• TASK REQUIREMENTS: Below are entries. Pull out all lines containing "Other".

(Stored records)
##########
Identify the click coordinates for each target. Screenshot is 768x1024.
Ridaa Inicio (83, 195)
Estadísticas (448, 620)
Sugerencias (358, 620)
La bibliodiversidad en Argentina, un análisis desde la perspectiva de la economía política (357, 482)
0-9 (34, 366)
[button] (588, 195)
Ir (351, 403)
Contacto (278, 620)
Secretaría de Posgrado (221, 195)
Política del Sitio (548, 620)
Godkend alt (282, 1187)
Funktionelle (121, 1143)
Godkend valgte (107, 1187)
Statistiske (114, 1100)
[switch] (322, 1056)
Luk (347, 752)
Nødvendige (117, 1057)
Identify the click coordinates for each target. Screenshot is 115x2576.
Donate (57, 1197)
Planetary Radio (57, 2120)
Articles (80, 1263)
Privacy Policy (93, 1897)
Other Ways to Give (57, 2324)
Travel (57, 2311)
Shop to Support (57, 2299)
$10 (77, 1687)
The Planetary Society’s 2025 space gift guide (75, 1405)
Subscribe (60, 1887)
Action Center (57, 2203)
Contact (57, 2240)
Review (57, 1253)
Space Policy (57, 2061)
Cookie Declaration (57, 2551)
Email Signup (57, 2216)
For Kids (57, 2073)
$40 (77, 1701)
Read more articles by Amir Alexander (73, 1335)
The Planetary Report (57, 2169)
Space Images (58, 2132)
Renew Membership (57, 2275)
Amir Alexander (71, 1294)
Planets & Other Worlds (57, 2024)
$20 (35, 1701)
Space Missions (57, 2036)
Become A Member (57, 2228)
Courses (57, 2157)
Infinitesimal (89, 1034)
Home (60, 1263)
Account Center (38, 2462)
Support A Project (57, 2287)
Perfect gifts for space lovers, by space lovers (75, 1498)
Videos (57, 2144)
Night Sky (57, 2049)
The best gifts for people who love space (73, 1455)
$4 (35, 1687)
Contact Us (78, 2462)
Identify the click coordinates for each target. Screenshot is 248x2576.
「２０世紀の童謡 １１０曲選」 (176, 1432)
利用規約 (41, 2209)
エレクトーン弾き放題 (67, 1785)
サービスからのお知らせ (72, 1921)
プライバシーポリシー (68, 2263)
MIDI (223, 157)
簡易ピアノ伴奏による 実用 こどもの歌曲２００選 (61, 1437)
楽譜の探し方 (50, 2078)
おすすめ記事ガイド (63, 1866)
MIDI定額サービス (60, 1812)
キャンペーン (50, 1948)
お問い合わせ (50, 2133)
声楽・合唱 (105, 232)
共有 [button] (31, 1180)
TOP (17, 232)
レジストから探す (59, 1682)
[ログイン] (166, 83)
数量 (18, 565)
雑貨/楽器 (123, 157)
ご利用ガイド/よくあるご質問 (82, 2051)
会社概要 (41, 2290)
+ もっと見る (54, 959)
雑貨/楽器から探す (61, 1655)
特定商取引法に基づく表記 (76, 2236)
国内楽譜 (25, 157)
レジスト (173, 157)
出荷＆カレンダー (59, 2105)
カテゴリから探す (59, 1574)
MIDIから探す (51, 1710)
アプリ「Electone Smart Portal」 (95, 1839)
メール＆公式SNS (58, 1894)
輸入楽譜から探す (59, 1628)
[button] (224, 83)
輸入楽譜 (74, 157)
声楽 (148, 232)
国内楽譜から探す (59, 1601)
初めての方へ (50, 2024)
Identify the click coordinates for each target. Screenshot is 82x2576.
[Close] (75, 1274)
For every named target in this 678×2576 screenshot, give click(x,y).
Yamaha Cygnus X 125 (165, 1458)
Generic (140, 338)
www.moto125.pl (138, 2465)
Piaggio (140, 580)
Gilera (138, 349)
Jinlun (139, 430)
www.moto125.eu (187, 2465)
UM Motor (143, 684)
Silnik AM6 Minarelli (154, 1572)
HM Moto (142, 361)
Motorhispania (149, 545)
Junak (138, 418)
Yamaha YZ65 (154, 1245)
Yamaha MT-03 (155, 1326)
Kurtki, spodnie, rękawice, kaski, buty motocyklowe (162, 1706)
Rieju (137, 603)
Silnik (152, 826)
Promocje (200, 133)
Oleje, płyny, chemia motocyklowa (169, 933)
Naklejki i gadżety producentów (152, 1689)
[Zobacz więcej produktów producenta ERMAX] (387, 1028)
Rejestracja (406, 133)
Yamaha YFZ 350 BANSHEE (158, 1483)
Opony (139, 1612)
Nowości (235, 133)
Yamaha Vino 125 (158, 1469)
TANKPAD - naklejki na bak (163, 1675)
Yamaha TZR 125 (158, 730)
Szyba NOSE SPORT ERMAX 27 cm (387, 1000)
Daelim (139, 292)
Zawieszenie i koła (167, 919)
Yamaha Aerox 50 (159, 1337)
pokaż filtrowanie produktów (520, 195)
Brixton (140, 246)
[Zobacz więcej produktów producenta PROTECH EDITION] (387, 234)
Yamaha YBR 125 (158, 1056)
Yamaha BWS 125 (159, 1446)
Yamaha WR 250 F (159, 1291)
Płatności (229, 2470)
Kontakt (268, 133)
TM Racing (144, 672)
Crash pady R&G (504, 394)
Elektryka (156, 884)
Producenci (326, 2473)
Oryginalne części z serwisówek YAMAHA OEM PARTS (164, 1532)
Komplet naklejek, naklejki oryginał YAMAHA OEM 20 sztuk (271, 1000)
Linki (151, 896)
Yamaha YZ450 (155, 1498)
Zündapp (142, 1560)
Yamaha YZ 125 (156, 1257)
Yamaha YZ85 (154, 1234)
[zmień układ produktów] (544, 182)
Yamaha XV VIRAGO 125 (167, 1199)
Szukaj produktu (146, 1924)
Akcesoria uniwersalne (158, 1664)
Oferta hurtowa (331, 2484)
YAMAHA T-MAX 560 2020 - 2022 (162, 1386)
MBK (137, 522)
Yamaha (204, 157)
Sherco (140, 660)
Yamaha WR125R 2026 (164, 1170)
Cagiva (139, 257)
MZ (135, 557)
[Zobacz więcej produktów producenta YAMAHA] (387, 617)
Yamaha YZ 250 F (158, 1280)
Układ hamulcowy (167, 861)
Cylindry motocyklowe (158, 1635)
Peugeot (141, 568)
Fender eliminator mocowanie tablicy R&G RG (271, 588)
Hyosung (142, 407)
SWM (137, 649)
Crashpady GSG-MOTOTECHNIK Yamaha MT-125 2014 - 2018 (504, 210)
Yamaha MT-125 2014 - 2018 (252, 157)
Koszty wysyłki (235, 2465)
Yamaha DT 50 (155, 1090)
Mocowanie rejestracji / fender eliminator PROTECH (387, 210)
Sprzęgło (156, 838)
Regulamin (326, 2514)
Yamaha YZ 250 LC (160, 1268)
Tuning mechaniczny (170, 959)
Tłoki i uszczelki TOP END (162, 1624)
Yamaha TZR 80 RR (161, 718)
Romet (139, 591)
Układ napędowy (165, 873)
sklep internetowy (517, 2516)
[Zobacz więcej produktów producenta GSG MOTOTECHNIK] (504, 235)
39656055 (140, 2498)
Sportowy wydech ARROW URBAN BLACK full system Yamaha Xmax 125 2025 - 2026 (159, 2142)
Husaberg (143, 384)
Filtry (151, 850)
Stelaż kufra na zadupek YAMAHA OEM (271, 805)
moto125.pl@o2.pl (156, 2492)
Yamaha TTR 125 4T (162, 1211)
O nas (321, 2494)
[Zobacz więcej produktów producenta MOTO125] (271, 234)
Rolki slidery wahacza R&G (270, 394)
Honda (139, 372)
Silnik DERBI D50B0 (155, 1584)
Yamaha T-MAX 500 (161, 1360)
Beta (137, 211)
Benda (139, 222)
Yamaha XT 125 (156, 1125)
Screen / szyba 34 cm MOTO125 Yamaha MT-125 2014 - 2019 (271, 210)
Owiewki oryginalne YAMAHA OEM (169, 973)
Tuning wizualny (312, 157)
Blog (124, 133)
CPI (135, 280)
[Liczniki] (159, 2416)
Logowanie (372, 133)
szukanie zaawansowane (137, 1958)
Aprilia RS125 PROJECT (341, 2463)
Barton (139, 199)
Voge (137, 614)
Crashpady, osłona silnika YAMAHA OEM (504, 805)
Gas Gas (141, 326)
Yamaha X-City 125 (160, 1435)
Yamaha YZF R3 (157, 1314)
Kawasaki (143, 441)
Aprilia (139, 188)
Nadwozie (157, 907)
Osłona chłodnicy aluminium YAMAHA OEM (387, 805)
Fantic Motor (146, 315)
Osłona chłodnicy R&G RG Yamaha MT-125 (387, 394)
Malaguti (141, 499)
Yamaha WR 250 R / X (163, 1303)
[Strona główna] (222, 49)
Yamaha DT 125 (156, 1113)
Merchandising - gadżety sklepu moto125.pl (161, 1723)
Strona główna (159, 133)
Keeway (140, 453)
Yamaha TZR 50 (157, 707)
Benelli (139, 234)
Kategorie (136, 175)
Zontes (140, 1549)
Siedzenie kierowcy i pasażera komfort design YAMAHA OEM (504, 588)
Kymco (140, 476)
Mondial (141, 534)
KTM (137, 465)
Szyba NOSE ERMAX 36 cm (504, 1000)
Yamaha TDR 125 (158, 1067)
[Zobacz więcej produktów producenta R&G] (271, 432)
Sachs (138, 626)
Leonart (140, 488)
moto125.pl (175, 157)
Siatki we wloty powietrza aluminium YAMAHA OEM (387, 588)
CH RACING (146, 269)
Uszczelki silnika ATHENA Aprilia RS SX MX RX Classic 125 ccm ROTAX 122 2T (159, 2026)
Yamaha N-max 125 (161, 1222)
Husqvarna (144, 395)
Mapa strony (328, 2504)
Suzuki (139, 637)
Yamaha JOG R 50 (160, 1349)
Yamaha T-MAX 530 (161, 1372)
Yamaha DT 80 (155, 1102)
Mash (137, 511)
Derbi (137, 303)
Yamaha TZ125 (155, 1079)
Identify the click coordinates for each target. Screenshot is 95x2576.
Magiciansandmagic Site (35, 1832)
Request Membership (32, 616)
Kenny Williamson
##########
• ANSWER FOR THE TASK:
Other Ways to Give (57, 2324)
Planets & Other Worlds (57, 2024)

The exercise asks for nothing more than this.